Top 10 criteria for the best time-series database

  1. Open source: You don’t want to build your system on a black box, especially when there are many open-source products available. In addition to transparency, open-source products also have better ecosystems and developer communities and prevent vendor lock-in.
  2. Performance: All time-series databases perform better than general databases when processing time-series data, but some have an issue with high cardinality, meaning that performance deteriorates when the number of metrics in the database gets higher. Also, some time-series database management systems experience unacceptable latency when accessing historical data. When you select a time-series database, make sure that it performs well with a data set similar in size to what you’ll have in production – not just now but in the future as well.
  3. Scalability: As your business grows, your data will too – that’s why the best time-series database solutions need horizontal scalability. This is a weak spot for many current solutions, and even InfluxDB, the most popular time-series database, locks scalability away in its enterprise edition.

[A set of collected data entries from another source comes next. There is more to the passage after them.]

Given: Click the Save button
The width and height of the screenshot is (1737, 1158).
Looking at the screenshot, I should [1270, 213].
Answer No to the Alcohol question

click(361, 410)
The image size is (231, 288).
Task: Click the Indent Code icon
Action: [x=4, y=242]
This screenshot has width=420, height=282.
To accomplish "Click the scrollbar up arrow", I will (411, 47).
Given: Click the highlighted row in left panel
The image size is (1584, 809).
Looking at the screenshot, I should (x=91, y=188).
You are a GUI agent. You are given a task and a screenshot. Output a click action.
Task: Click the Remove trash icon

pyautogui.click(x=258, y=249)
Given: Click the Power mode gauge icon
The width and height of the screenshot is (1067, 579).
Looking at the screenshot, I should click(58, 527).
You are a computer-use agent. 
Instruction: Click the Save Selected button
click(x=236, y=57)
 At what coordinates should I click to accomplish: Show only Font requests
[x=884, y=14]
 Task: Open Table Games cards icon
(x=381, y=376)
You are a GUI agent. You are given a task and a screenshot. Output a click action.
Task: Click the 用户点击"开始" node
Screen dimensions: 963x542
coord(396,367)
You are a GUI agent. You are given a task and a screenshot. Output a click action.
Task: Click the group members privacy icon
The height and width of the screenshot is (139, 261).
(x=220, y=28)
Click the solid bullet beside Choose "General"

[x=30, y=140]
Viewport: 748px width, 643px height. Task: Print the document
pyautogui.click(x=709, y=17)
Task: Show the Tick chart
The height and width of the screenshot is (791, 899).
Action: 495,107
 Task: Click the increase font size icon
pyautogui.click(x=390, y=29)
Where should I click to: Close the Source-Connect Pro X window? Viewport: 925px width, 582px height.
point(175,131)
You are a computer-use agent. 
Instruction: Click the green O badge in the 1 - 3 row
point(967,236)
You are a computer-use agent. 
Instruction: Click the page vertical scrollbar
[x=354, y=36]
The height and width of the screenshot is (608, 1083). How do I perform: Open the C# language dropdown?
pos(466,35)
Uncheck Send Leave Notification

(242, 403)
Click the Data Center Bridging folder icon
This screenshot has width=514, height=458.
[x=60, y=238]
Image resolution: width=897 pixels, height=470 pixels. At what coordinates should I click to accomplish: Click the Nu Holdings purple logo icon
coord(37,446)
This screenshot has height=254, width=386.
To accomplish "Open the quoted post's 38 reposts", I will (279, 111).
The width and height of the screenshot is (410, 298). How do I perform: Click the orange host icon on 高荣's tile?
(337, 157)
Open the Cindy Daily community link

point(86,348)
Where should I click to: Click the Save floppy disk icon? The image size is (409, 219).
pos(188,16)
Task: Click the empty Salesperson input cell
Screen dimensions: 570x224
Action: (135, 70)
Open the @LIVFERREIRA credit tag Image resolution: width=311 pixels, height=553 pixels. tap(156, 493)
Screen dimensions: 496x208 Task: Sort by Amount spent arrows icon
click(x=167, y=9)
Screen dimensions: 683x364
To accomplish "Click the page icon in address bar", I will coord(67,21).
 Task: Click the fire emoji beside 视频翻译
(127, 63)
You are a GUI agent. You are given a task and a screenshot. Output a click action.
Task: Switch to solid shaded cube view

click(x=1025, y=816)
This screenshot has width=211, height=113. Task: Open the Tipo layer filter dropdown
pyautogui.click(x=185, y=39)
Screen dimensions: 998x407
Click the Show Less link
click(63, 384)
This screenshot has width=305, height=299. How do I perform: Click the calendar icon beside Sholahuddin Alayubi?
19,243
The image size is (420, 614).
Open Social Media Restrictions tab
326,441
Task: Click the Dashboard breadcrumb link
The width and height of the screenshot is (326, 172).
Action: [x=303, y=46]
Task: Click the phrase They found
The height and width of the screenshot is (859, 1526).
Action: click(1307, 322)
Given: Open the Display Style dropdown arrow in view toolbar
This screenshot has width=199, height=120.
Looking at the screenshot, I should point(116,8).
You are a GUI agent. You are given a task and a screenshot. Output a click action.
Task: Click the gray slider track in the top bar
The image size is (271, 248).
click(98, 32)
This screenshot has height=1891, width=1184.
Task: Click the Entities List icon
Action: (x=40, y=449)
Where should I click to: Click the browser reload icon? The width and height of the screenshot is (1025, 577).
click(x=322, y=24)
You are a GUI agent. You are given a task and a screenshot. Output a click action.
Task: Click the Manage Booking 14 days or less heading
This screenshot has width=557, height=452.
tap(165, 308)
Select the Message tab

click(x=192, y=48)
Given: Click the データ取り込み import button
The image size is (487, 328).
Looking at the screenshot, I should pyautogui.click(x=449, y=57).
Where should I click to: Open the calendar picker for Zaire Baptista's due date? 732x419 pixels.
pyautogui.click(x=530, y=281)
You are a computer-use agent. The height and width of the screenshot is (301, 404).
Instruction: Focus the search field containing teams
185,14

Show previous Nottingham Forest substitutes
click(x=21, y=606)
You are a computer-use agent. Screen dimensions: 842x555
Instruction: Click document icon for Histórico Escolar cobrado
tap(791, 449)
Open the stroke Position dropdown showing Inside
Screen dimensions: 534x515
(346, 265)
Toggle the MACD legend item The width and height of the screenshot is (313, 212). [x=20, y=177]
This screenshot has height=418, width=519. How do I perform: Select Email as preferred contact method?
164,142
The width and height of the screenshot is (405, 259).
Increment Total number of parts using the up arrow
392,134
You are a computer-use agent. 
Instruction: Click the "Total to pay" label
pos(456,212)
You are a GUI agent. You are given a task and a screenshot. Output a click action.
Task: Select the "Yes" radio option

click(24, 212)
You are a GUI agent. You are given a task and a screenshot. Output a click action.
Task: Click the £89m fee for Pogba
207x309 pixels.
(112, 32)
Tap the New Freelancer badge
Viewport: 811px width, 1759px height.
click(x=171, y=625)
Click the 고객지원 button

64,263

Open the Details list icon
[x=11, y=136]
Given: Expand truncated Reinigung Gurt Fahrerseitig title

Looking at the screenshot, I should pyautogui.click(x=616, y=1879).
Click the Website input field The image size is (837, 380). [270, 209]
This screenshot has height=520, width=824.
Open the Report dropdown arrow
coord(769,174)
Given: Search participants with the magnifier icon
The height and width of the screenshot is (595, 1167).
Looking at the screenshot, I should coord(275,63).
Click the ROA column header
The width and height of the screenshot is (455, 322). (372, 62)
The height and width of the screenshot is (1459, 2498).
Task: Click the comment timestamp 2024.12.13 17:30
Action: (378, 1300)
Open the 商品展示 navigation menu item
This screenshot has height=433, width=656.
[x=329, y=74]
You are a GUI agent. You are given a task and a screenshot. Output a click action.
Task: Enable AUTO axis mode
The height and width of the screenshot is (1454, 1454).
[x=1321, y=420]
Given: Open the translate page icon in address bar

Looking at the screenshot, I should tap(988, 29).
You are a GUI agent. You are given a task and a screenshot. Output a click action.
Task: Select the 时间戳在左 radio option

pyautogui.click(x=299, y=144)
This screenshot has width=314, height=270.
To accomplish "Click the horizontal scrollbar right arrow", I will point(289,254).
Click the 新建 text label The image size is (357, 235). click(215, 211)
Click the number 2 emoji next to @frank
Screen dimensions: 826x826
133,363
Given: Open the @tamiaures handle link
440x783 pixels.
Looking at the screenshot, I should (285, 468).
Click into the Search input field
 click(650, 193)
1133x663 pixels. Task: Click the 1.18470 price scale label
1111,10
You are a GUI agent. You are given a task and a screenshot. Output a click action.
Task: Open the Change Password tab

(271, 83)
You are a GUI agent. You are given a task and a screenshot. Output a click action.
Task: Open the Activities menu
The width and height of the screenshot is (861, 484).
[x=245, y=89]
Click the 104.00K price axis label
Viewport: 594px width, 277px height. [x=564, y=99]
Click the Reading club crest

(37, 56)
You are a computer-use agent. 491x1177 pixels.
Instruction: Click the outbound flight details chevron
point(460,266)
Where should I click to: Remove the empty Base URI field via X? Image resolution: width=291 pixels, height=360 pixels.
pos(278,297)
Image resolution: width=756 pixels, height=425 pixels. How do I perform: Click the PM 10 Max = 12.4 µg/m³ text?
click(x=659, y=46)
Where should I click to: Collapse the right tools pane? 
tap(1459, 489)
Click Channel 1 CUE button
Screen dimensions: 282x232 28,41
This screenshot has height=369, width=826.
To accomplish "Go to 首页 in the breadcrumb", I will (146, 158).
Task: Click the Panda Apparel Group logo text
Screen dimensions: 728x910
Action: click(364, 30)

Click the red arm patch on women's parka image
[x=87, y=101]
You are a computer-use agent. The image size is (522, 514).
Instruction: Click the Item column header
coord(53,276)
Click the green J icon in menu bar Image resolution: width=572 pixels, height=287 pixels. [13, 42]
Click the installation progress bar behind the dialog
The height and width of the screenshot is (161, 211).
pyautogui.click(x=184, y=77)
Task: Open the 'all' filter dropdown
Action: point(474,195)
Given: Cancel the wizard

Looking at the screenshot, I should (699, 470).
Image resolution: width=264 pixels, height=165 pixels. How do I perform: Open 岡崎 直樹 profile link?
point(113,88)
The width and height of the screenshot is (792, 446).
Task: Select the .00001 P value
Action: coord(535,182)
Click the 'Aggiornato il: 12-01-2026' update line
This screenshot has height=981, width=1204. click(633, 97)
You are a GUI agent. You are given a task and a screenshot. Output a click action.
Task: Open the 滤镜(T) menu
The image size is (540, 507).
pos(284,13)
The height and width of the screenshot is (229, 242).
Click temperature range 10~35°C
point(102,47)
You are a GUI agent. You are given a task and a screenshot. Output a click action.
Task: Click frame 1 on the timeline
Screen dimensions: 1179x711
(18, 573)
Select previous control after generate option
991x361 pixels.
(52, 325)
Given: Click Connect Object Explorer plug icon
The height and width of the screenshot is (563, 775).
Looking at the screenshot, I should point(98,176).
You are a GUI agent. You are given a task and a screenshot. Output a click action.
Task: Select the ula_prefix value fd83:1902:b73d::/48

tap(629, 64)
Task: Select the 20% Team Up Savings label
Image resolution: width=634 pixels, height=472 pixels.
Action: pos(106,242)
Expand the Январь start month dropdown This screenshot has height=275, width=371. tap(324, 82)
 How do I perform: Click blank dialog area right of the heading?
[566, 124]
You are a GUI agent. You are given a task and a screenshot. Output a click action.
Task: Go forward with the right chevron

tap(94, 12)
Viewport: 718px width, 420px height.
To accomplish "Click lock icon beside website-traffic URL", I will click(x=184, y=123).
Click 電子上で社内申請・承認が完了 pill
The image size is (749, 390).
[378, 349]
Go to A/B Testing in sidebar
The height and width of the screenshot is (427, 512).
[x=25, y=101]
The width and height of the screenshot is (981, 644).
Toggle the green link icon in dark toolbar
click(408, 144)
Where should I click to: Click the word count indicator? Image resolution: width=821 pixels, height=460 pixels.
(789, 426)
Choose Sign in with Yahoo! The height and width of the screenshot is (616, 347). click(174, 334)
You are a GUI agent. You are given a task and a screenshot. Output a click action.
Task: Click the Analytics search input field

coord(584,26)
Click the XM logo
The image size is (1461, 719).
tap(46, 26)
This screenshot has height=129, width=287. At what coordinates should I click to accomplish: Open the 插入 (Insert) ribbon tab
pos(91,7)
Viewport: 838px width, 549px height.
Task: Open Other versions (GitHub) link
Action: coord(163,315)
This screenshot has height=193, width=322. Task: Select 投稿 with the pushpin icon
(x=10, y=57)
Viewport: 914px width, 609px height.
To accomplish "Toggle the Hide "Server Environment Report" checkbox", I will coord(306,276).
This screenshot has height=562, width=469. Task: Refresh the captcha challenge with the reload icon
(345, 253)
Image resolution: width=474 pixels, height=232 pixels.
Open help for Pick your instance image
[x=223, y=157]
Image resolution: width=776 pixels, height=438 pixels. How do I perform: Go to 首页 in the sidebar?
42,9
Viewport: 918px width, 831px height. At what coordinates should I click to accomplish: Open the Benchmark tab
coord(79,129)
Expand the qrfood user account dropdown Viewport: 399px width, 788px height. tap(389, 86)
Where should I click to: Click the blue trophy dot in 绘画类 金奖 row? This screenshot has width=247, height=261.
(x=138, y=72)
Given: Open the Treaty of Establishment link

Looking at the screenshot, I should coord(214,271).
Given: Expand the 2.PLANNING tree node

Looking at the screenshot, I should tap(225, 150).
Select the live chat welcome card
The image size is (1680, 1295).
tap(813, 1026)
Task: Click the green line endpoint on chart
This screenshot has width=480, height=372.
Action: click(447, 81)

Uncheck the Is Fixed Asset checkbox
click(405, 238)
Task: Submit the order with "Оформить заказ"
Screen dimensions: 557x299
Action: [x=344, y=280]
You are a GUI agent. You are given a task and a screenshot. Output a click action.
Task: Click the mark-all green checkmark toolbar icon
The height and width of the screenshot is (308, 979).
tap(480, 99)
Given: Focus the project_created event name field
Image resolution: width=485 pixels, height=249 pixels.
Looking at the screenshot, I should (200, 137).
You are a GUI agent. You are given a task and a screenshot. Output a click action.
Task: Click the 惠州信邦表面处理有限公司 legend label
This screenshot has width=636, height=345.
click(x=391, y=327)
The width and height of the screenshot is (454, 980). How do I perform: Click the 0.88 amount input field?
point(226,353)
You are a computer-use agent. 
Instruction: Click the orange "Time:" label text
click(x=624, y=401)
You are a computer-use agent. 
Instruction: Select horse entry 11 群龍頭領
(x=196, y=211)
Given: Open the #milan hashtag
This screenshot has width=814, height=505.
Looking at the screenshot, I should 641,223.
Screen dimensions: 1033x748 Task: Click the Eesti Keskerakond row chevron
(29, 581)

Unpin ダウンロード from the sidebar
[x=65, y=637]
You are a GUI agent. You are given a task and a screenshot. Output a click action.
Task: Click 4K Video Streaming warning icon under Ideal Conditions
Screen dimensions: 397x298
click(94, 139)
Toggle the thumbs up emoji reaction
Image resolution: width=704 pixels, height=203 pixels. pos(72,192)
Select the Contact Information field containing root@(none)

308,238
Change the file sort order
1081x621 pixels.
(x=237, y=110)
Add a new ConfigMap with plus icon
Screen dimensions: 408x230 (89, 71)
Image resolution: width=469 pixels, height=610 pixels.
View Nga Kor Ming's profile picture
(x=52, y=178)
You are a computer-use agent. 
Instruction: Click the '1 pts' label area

  4. Query language: SQL is still the most popular query language among database management systems: it’s powerful, fast, and already known by millions of developers and administrators. However, some time-series databases, like InfluxDB, Prometheus, and OpenTSDB, use proprietary query languages instead of SQL. This makes these systems more difficult to learn, even for experienced users, and greatly increases the cost of migrating from a traditional database. Because TDengine and TimescaleDB retain SQL as the query language, they are much simpler options for deploying a new time-series database.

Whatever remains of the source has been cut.